#### GOAL:
Please rewrite all the rows below as a numbered list, leaving out any blank lines.
[Start RECORDS SUPPLIED]
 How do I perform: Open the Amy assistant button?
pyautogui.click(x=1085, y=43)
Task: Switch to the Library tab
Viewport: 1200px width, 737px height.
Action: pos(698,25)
[End RECORDS SUPPLIED]
#### WRITTEN ANSWER:
1.  How do I perform: Open the Amy assistant button?
2. pyautogui.click(x=1085, y=43)
3. Task: Switch to the Library tab
4. Viewport: 1200px width, 737px height.
5. Action: pos(698,25)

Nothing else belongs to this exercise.